Tasks to carry out:
a) Decide whether each statement below agrees with the passage on selling fund shares. Answer yes or no for each, and quote the deciding words of that passage. (i) The Fund delivers any certificates for purchased shares only after receiving the purchase price. (ii) If payment arrives late, the shares must be sold back to the Fund on your behalf. (iii) You are held to no liability except for lack of good faith and for obligations you expressly assume.
b) From the passage on selling fund shares, extract the words starting at "9. You will" and ending at "Act of 1933.".

Text block:
──────

Delivery of certificates, if any, for shares purchased shall be made by the Fund
only against receipt of the purchase price, subject to deduction for the sales
charge or discount reallowed to you and our portion of the sales charge on such
sale, if any. If payment for the shares purchased is not received within the
time customary for such payments, the sale may be cancelled forthwith without
any responsibility or liability on our part or on the part of the Fund (in which
case you will be responsible for any loss, including loss of profit, suffered by
the Fund resulting from your failure to make payments as aforesaid), or, at our
option, we may sell on your behalf the shares ordered back to the Fund (in which
case we may hold you responsible for any loss, including loss of profit suffered
by us resulting from your failure to make payment as aforesaid).
9. You will not offer or sell any of the shares except under
circumstances that will result in compliance with the applicable Federal and
state securities laws and in connection with sales and offers to sell shares you
will furnish to each person to whom any such sale or offer is made a copy of the
applicable then current prospectus. We shall be under no liability to you
except for lack of good faith and for obligations expressly assumed by us
herein. Nothing herein contained, however, shall be deemed to be a condition,
stipulation or provision binding any persons acquiring any security to waive
compliance with any provision of the Securities Act of 1933, or of the Rules and
Regulations of the Securities and Exchange Commission or to relieve the parties
hereto from any liability arising under the Securities Act of 1933.

──────

Data section:
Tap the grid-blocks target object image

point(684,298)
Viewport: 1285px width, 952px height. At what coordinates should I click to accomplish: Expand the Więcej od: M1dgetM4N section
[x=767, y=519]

──────

Worked solutions:
a)
(i) Yes: "Delivery of certificates, if any, for shares purchased shall be made by the Fund only against receipt of the purchase price"
(ii) No: "the sale may be cancelled forthwith" ... "or, at our option, we may sell on your behalf the shares ordered back to the Fund"
(iii) No: "We shall be under no liability to you except for lack of good faith and for obligations expressly assumed by us herein."

b)
9. You will not offer or sell any of the shares except under
circumstances that will result in compliance with the applicable Federal and
state securities laws and in connection with sales and offers to sell shares you
will furnish to each person to whom any such sale or offer is made a copy of the
applicable then current prospectus. We shall be under no liability to you
except for lack of good faith and for obligations expressly assumed by us
herein. Nothing herein contained, however, shall be deemed to be a condition,
stipulation or provision binding any persons acquiring any security to waive
compliance with any provision of the Securities Act of 1933, or of the Rules and
Regulations of the Securities and Exchange Commission or to relieve the parties
hereto from any liability arising under the Securities Act of 1933.